Wednesday, 28 June 2017

computer_shutterstock_667763311.jpgThe recent WannaCry cyber-attack on the NHS caused it to grind to a halt with many users told to power down their PCs through fear of the virus spreading and demanding a ransom to unlock important files. Hospitals and GP surgeries throughout the country had to turn away patients and cancel appointments or even operating lists.

We have all been told not to click on links within emails that we don’t recognise and many staff are getting much better at recognising the offending messages; “Your account has been suspended” or “HMRC need to urgently speak to you about a tax refund” are just two common examples.

However, the new malware attacks seem to be exploiting holes within the operating system. The latest cyber-attack seemed to hit machines that had not patched their windows operating system. WannaCry exploited a vulnerability in Microsoft, which released a patch to fix it in March 2017. However, many NHS organisations hadn’t installed updates on their computers for some time, causing this security hole to stay open.

But where do these viruses originate from? What is interesting is that government agencies across the world may have contributed or even provided the building blocks for the attack. Following last month’s WannaCry outbreak, some of the blame was directed at US intelligence agencies the CIA and the National Security Agency (NSA) who were accused of “stockpiling” software code which could be exploited by hackers. This software was allegedly leaked by a hacker group calling themselves “The Shadow Brokers” into general circulation, allowing anyone to use it as a weapon.

In our area, we escaped relatively unscathed which was a huge relief. This was down to our excellent IT teams who patch our machines remotely with key updates, as and when they are released. However, despite the possible chaos that an attack can cause, I still hear staff members complaining about their computers being updated and restarted and how this is a real annoyance to their day. Possibly, unless you have been affected by a serious computer virus or malware attack, you may see this requirement to update as a mere annoyance sent to cause havoc to your day.

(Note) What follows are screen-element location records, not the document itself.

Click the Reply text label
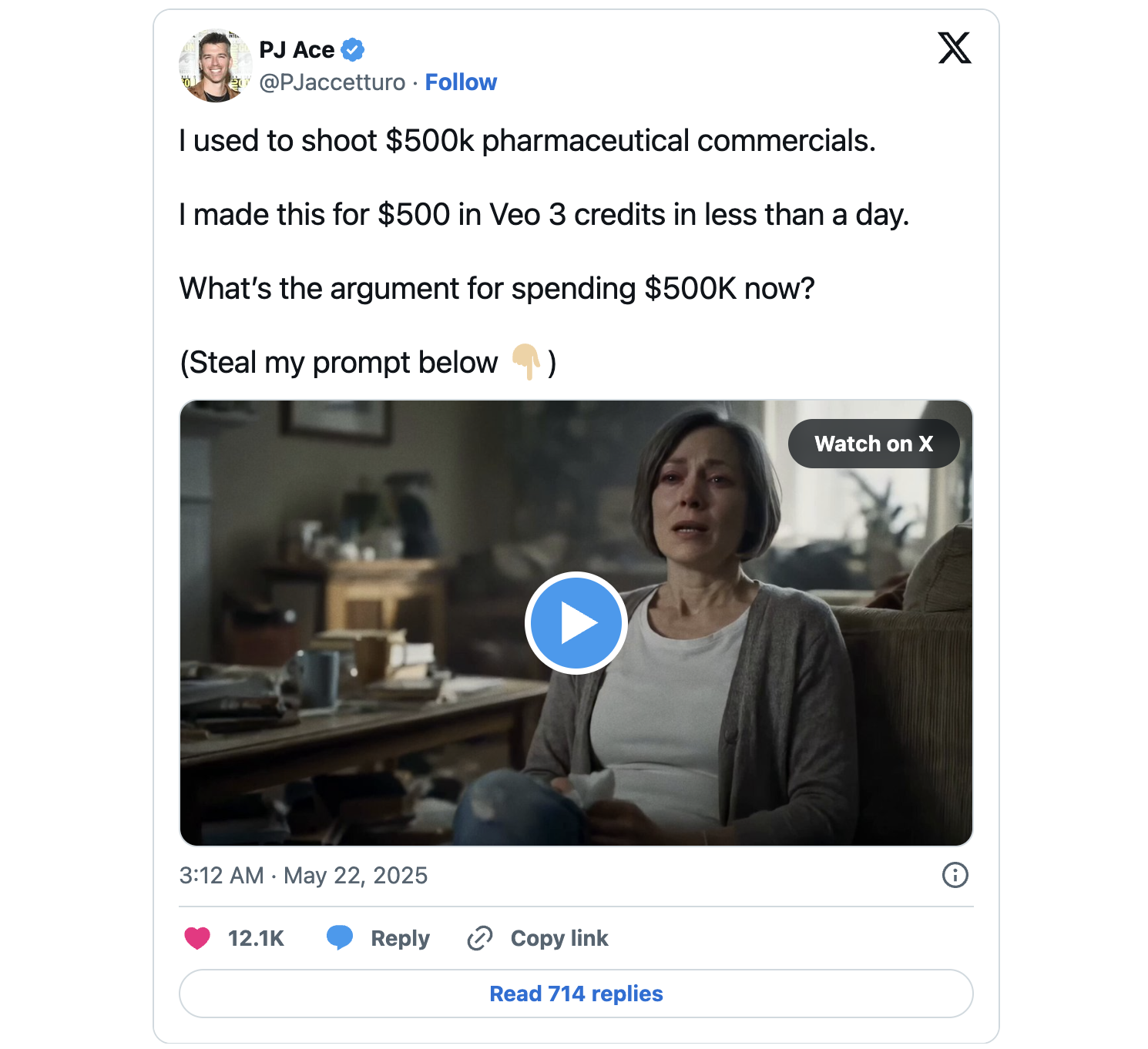The image size is (1148, 1049). (x=400, y=938)
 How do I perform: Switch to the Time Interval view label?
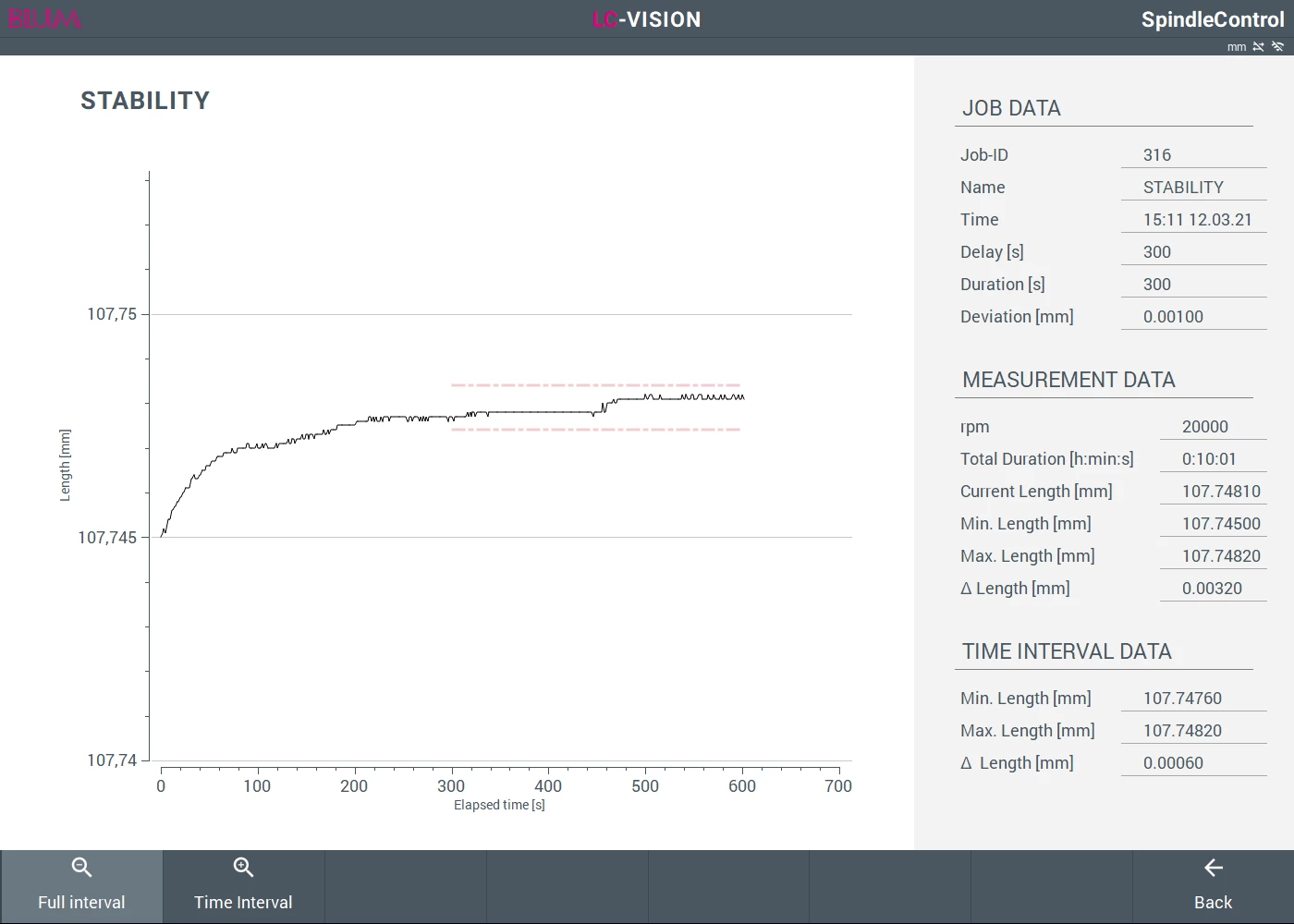(243, 903)
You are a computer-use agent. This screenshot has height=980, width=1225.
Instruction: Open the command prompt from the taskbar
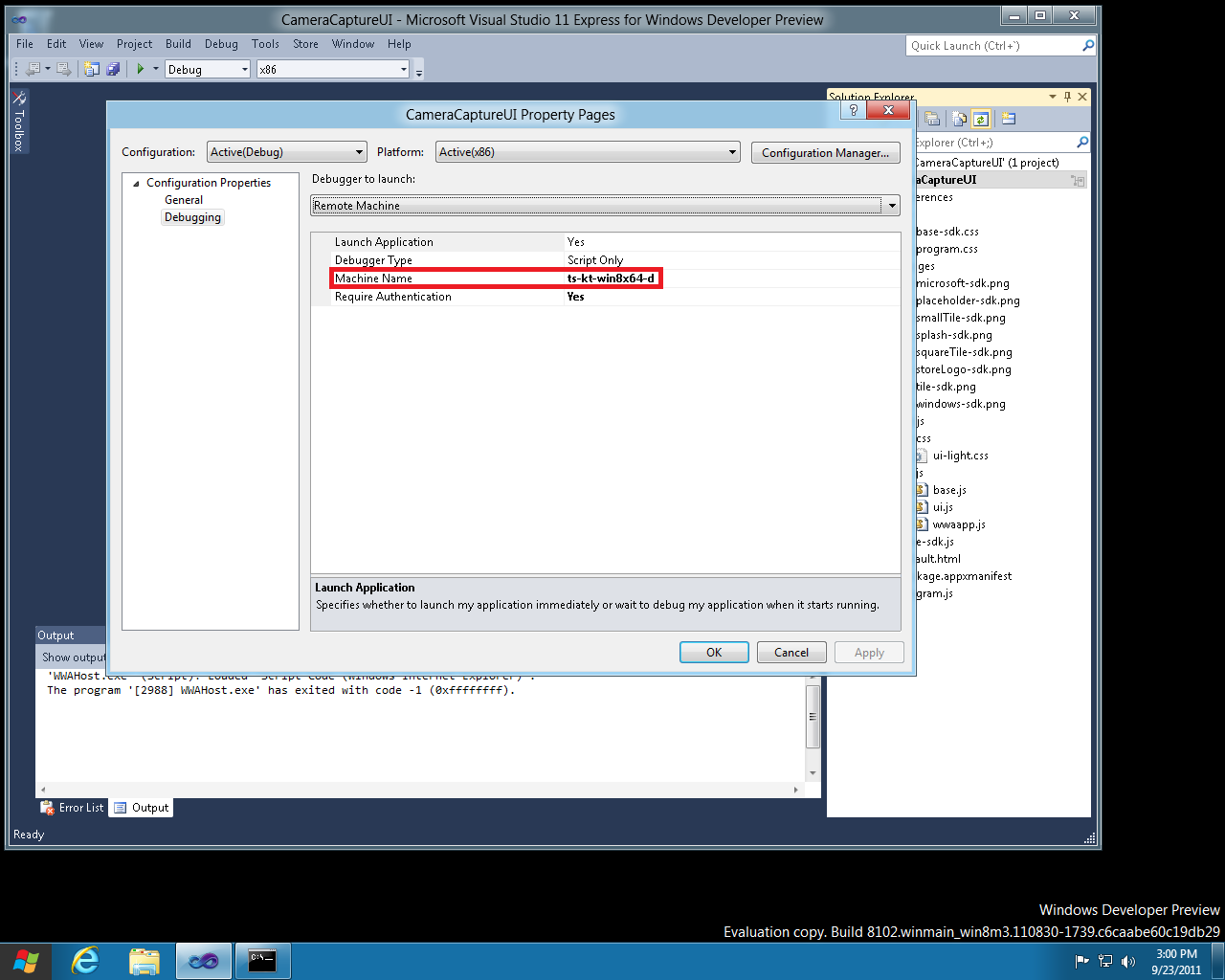click(x=261, y=960)
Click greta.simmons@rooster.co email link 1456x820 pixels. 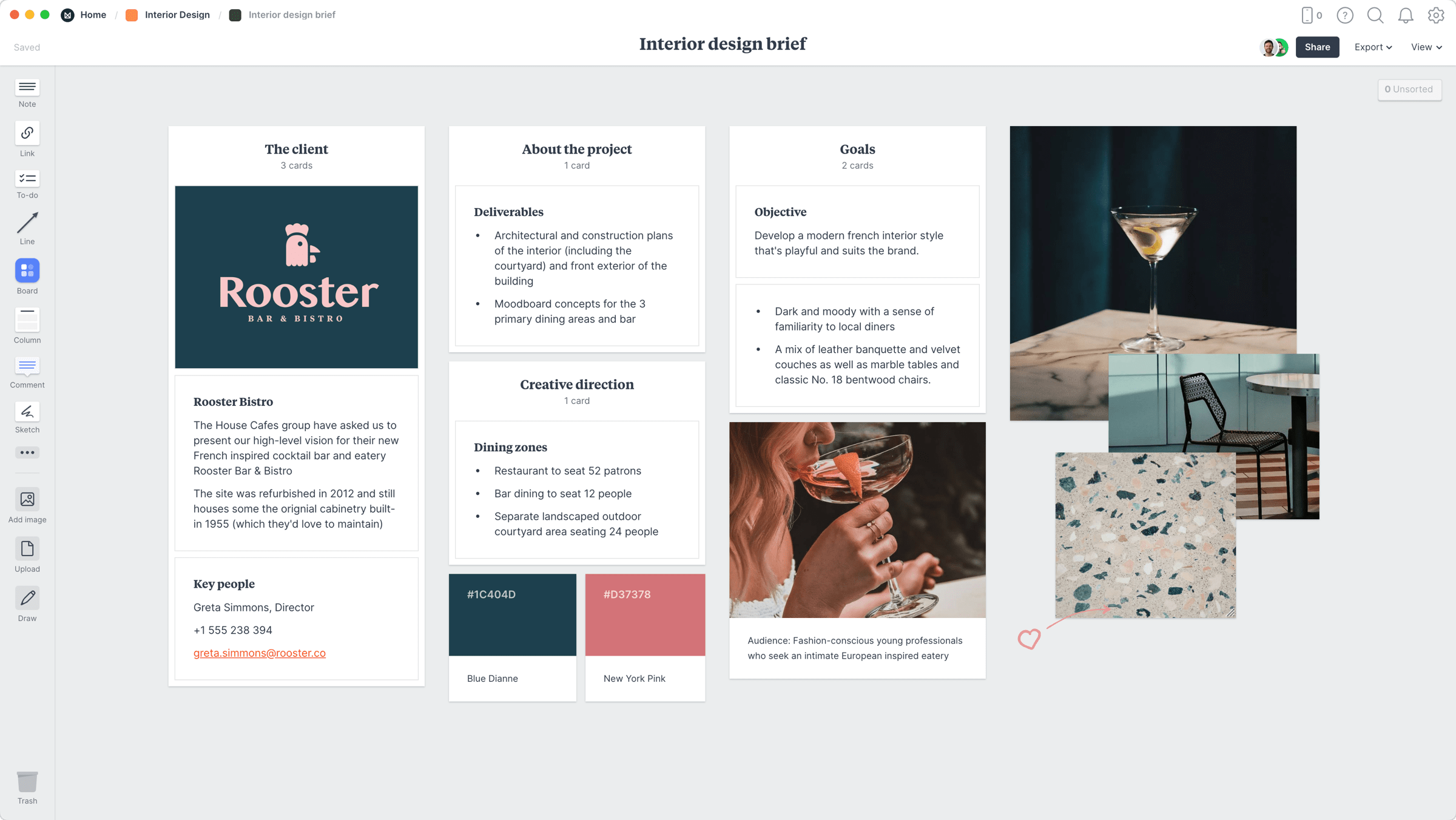click(x=259, y=652)
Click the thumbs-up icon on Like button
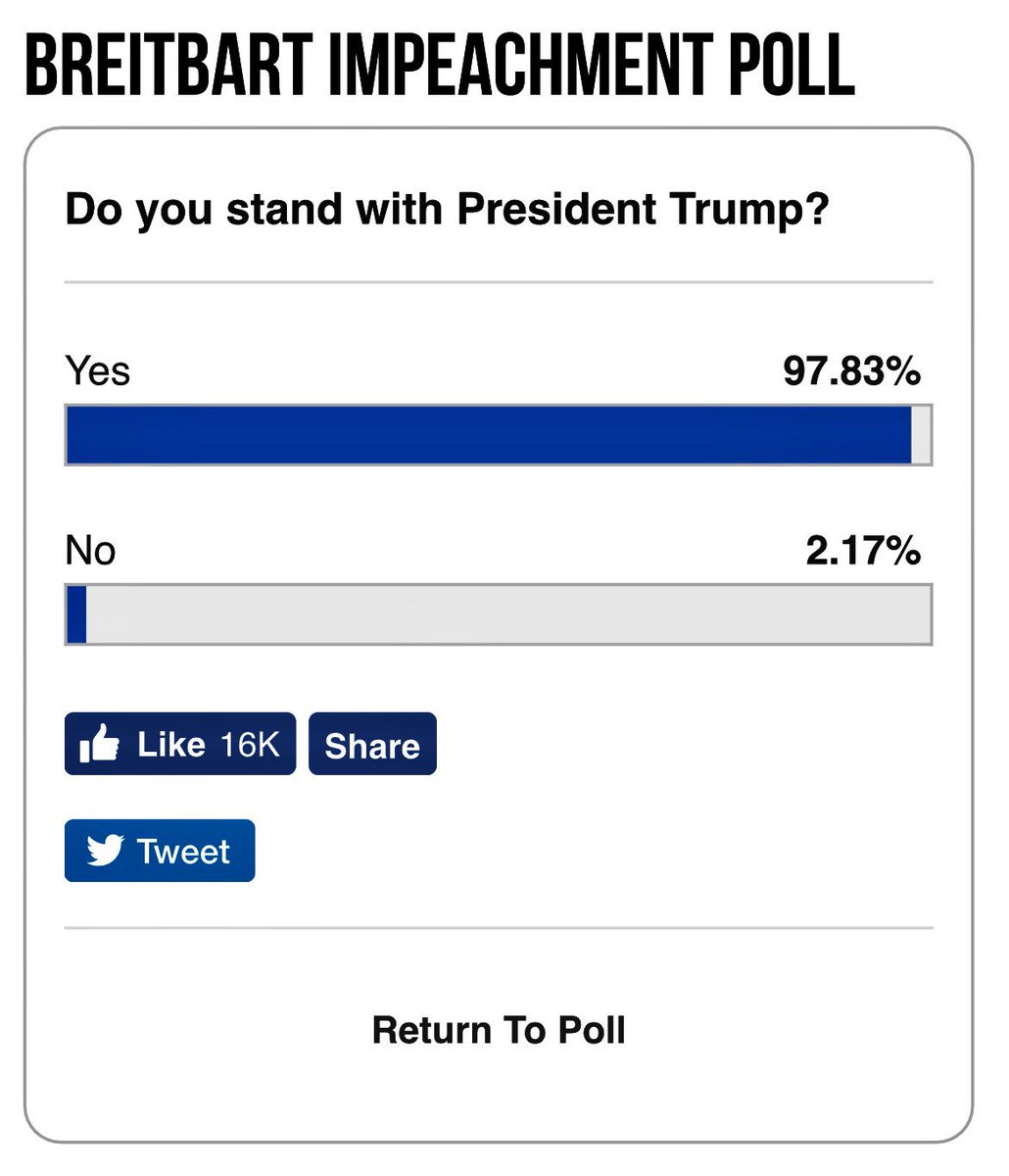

But, in our digital life, as in the NHS, we want smooth, fast transactions. Many patients now assume their notes to be available both in out-of-hours as well as when they attend secondary care for appointments. Many accept that there is information transfer between hospitals and GP surgeries and this is done quickly as soon as a referral is indicated. Our clinical systems are increasingly cloud based and soon many patient documents will be held within the cloud, facilitating closer working in systems such as those offered by GP clusters, delivering extended-hours care.

However, the public has little tolerance of clinical data that has been lost. It was revealed in February that thousands of documents containing medical notes, test results and treatment plans were put into storage for years by mistake. A recent National Audit Office report found this led to around 1,700 cases of potential harm caused to patients. The BMA came out to say the failures made by NHS SBS relating to delays and mislaid clinical correspondence were “a disgrace” and called on the government to ensure such a situation never happened again.

So, surely we cannot have it all ways? If we wish to have information available to clinicians when a patient presents, then staff working within the NHS must accept the inconvenience of computers being kept secure. Patients will also expect this to be hard wired into the NHS so they can be secure in the knowledge that their personal clinical information is safe. There will always be people who feel we should stick with local, paper based records and opt-out of any data sharing. But, are these patients putting their health at risk for example if they are admitted to hospital and unable to give staff clear background medical information? Possibly.

The NHS is trying to fight back and empower staff to protect themselves. NHS Digital is offering support to many NHS organisations to undertake cyber-security testing and also by providing training for healthcare staff to ensure they know how to keep secure in an increasingly digital world.

What is clear is that cyber-crime and malware is a part of our daily life. We cannot be complacent to the security challenges that we face within the NHS. There will always be a risk posed by human-error and this must be mitigated as much as possible by regular training. Perhaps we need to think about cyber-safety training as do for resuscitation teaching, and have annual face to face sessions mandatory for all staff. However, with the fast-paced internet driven world we now live in, this may not be enough to protect us from further attacks.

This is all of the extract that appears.